Element and text location data
==================================================

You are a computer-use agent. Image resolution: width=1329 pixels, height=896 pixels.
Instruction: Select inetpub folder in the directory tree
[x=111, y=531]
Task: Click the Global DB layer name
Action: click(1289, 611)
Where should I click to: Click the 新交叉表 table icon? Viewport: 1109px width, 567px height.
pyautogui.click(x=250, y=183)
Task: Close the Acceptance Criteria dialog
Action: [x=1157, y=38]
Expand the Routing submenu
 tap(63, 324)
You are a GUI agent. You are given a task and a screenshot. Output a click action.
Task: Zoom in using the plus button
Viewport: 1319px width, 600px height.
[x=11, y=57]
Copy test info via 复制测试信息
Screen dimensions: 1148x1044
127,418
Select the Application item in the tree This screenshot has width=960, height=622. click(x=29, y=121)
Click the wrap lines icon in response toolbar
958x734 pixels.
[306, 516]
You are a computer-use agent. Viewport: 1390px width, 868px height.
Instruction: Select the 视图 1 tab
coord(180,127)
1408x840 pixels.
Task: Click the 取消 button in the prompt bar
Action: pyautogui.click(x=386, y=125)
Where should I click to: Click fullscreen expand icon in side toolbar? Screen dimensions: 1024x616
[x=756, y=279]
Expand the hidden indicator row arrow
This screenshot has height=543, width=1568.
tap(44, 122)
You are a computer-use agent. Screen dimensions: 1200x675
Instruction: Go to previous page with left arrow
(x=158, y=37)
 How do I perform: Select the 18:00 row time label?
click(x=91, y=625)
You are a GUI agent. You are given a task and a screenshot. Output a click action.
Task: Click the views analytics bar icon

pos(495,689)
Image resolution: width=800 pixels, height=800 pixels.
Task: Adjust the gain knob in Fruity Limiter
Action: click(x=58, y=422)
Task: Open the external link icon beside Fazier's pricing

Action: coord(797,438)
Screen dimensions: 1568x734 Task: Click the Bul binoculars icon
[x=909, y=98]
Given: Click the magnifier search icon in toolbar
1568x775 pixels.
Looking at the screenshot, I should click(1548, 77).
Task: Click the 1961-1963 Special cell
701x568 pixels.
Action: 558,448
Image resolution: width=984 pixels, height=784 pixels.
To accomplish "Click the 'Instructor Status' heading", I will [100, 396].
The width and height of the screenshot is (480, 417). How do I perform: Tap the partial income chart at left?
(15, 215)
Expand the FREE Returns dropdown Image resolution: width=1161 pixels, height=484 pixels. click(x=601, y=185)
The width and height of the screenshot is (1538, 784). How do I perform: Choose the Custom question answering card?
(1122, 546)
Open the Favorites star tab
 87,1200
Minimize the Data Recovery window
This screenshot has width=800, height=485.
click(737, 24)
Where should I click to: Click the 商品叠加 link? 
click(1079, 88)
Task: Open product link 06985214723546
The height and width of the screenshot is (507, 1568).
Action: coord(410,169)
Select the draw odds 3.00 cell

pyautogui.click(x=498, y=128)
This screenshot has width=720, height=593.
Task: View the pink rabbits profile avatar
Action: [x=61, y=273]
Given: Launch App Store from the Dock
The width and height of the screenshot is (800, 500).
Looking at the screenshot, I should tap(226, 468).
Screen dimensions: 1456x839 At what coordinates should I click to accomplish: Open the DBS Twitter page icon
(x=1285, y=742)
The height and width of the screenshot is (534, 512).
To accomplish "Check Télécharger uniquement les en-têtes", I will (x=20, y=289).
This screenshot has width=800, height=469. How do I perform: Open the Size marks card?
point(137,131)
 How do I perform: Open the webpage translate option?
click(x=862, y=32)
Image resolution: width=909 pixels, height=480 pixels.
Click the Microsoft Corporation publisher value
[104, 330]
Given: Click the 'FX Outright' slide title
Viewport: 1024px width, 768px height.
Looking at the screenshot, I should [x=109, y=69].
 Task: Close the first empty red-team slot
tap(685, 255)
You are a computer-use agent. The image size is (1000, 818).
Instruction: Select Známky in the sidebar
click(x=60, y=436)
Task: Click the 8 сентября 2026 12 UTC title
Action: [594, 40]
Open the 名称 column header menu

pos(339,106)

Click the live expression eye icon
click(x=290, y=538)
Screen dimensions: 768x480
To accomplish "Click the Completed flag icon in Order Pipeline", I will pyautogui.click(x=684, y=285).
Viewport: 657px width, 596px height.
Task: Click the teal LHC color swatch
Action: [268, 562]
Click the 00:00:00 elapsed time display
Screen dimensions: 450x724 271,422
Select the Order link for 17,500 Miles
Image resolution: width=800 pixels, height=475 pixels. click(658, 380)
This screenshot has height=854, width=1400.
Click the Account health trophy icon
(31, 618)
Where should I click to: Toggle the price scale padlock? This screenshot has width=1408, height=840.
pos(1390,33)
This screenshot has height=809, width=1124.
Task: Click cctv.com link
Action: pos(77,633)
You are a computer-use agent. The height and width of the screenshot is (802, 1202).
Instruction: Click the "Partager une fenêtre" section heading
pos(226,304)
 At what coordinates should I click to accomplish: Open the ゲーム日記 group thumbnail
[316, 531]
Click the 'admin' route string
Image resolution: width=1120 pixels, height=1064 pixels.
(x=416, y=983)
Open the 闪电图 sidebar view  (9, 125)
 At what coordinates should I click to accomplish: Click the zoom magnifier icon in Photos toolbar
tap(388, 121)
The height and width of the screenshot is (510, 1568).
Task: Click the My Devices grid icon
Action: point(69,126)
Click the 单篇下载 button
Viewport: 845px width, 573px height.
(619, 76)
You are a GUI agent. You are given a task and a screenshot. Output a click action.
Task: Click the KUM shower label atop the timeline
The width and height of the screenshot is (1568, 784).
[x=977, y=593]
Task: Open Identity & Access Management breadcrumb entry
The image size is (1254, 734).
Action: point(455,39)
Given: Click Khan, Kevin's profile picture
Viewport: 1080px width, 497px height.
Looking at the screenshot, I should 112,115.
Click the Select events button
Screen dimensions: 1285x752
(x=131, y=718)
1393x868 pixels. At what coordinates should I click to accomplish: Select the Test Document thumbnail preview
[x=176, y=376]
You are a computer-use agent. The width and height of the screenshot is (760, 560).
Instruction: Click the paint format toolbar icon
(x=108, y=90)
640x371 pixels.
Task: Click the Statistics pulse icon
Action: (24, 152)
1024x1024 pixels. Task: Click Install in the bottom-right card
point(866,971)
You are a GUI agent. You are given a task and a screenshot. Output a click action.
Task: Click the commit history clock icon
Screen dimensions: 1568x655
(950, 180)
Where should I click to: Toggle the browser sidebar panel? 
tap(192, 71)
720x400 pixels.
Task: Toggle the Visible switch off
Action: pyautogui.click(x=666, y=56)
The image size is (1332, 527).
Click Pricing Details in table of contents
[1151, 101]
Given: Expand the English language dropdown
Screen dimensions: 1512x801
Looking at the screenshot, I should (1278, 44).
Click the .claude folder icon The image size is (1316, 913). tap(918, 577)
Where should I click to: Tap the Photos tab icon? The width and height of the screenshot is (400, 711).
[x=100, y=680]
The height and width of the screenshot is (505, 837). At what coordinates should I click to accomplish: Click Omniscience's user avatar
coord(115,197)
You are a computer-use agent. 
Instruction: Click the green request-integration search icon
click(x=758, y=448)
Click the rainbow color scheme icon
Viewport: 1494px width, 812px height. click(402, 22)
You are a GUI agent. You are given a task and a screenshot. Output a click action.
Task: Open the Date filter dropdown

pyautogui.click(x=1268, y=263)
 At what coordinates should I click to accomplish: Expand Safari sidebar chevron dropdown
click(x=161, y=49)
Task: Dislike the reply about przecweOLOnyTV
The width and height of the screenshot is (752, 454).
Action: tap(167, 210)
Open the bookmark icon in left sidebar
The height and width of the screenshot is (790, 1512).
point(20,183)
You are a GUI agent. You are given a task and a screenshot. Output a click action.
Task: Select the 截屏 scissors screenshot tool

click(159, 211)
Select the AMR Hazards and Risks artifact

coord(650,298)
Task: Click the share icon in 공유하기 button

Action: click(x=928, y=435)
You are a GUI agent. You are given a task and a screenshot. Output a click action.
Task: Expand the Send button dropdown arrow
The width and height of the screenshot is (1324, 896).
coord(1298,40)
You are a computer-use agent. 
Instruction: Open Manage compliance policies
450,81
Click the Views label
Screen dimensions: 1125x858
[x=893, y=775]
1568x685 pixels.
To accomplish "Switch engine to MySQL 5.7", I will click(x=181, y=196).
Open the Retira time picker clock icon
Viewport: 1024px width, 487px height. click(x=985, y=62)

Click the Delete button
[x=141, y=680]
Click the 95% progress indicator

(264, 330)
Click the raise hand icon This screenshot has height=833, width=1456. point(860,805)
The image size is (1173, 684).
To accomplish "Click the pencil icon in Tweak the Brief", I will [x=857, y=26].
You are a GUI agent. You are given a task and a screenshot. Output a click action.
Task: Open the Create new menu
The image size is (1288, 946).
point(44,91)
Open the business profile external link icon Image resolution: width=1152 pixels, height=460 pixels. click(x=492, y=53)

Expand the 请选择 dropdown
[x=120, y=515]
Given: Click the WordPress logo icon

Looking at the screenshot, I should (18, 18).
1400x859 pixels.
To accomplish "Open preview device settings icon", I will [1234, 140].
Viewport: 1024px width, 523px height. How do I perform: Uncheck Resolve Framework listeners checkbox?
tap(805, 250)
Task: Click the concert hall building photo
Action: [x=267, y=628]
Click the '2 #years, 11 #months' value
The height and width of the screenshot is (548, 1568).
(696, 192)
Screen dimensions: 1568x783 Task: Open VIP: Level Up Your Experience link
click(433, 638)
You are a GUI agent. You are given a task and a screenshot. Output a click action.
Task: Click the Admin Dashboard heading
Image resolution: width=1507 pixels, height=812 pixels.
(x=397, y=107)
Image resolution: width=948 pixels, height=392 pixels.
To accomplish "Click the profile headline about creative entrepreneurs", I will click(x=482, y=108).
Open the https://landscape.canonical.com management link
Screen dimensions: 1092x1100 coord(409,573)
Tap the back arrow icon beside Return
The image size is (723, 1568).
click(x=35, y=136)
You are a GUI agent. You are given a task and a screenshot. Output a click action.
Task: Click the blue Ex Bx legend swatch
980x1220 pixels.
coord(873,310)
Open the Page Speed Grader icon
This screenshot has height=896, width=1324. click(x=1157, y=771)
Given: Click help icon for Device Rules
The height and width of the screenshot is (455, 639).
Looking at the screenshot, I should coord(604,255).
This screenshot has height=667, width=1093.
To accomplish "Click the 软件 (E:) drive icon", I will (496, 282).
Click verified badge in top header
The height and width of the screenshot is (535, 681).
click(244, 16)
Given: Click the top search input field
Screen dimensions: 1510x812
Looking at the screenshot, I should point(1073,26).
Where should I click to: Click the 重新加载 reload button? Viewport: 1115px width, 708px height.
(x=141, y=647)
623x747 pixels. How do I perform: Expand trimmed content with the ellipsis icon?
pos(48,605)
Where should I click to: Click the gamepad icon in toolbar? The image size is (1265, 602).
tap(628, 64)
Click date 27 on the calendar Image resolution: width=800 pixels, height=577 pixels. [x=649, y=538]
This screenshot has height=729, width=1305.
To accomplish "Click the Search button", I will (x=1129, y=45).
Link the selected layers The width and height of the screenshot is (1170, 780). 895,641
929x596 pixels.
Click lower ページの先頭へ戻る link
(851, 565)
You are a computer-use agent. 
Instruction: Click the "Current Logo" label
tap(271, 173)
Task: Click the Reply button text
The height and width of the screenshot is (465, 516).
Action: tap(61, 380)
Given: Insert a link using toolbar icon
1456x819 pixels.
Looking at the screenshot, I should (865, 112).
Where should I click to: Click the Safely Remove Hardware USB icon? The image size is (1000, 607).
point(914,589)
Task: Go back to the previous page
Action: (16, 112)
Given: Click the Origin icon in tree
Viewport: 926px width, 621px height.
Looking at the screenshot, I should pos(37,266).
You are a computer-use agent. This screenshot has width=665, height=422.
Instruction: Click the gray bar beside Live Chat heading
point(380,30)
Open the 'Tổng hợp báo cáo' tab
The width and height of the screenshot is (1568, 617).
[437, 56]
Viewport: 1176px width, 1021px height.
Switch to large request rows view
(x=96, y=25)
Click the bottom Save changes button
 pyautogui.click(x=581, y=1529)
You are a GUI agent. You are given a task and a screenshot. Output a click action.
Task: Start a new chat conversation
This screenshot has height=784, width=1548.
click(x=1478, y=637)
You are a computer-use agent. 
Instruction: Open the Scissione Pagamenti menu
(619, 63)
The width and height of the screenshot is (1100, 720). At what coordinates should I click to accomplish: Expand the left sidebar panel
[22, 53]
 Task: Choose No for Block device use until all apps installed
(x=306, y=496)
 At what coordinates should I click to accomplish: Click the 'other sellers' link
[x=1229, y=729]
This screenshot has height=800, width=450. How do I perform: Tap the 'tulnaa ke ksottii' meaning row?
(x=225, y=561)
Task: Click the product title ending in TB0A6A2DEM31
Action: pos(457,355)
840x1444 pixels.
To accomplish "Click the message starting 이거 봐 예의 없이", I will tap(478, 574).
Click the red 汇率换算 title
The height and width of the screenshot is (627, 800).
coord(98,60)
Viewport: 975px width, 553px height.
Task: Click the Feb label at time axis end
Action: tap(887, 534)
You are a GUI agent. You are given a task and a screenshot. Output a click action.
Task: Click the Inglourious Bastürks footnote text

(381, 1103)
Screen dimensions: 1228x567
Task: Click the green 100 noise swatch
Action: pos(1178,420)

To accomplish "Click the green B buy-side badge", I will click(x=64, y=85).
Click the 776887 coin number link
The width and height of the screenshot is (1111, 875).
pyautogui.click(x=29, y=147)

==================================================

From the listing above, extract everything from the line containing "Copy test info via 复制测试信息" down to the line containing "[x=909, y=98]", both lines included, and reproduce those lines verbatim.

### THE REPLY
Copy test info via 复制测试信息
Screen dimensions: 1148x1044
127,418
Select the Application item in the tree This screenshot has width=960, height=622. click(x=29, y=121)
Click the wrap lines icon in response toolbar
958x734 pixels.
[306, 516]
You are a computer-use agent. Viewport: 1390px width, 868px height.
Instruction: Select the 视图 1 tab
coord(180,127)
1408x840 pixels.
Task: Click the 取消 button in the prompt bar
Action: pyautogui.click(x=386, y=125)
Where should I click to: Click fullscreen expand icon in side toolbar? Screen dimensions: 1024x616
[x=756, y=279]
Expand the hidden indicator row arrow
This screenshot has height=543, width=1568.
tap(44, 122)
You are a computer-use agent. Screen dimensions: 1200x675
Instruction: Go to previous page with left arrow
(x=158, y=37)
 How do I perform: Select the 18:00 row time label?
click(x=91, y=625)
You are a GUI agent. You are given a task and a screenshot. Output a click action.
Task: Click the views analytics bar icon

pos(495,689)
Image resolution: width=800 pixels, height=800 pixels.
Task: Adjust the gain knob in Fruity Limiter
Action: click(x=58, y=422)
Task: Open the external link icon beside Fazier's pricing

Action: coord(797,438)
Screen dimensions: 1568x734 Task: Click the Bul binoculars icon
[x=909, y=98]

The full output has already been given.